#### TASK ITEM
Would you reproduce the whole listing exactly, minus its images?

#### DATA SHOWN

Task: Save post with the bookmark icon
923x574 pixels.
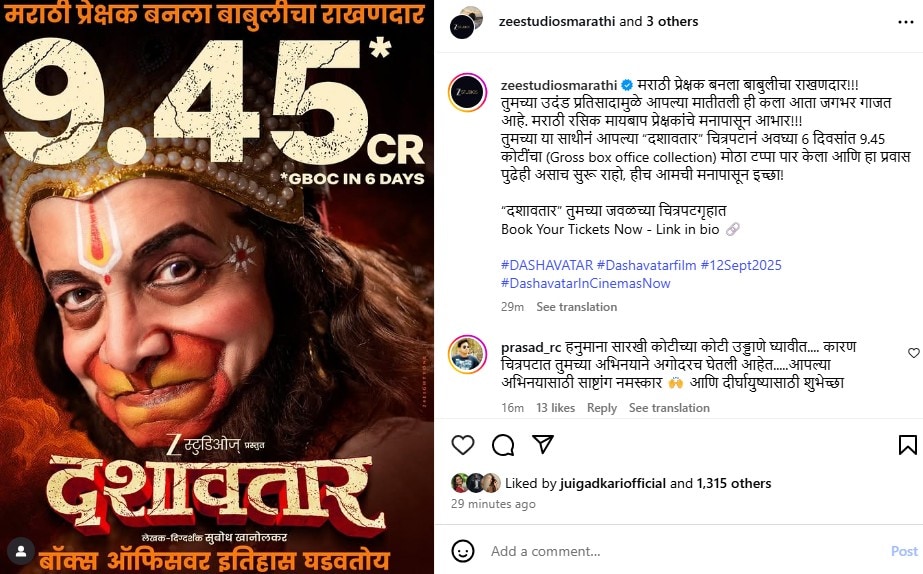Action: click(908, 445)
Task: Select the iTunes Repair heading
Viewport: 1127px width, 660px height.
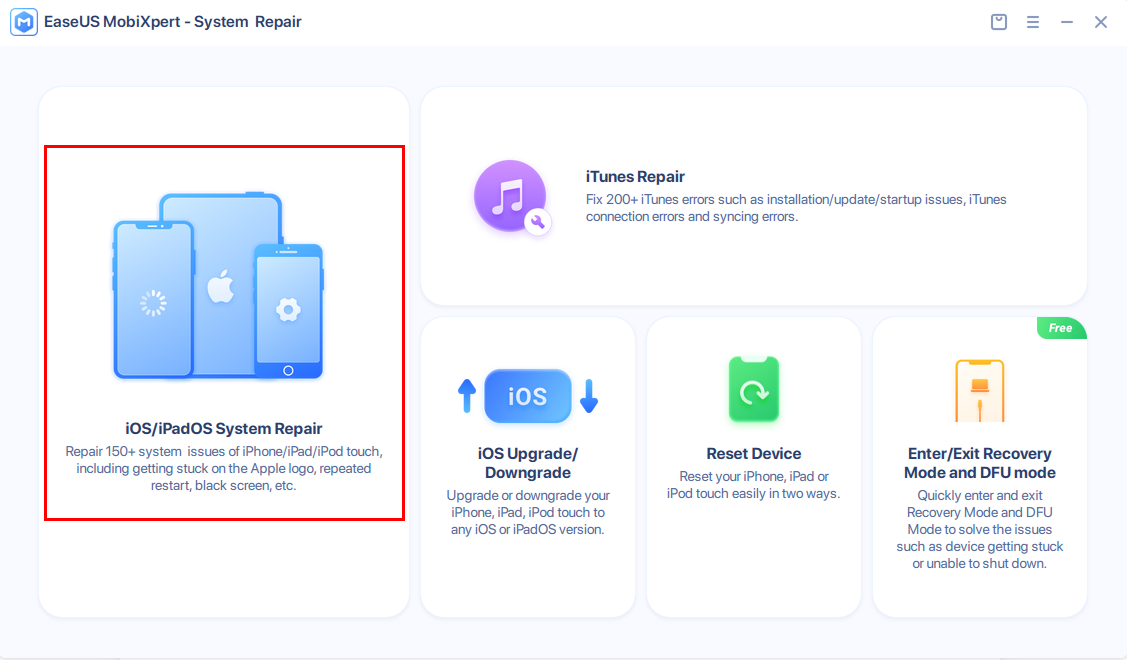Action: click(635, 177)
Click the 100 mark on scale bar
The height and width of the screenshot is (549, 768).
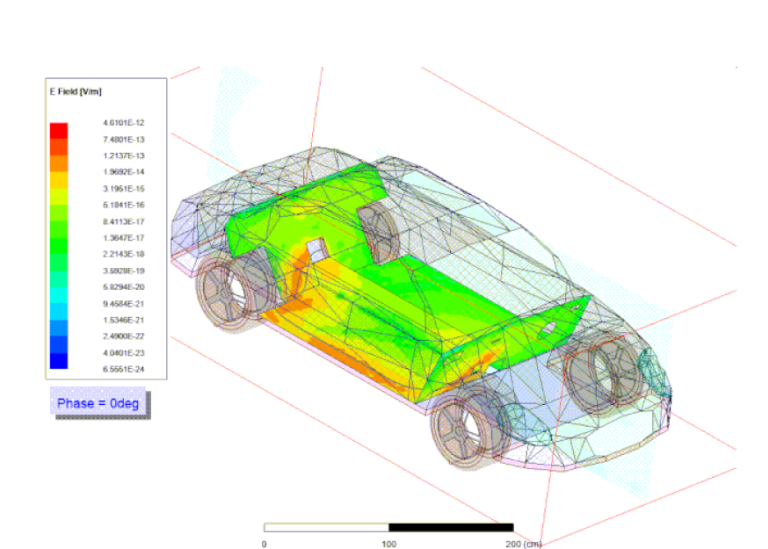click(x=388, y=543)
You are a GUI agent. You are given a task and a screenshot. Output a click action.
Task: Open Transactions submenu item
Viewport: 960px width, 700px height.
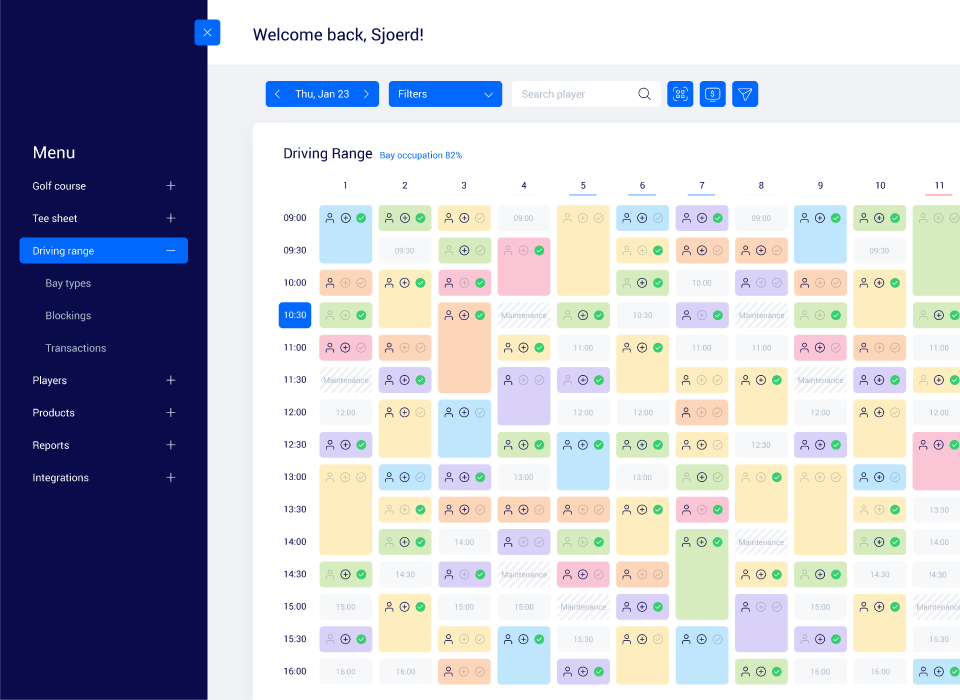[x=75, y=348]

#### YOUR SOLUTION
Task: Save post with the bookmark icon
923x574 pixels.
Action: click(908, 445)
Task: Select the iTunes Repair heading
Viewport: 1127px width, 660px height.
Action: click(635, 177)
Click the 100 mark on scale bar
The height and width of the screenshot is (549, 768).
click(x=388, y=543)
You are a GUI agent. You are given a task and a screenshot. Output a click action.
Task: Open Transactions submenu item
Viewport: 960px width, 700px height.
[x=75, y=348]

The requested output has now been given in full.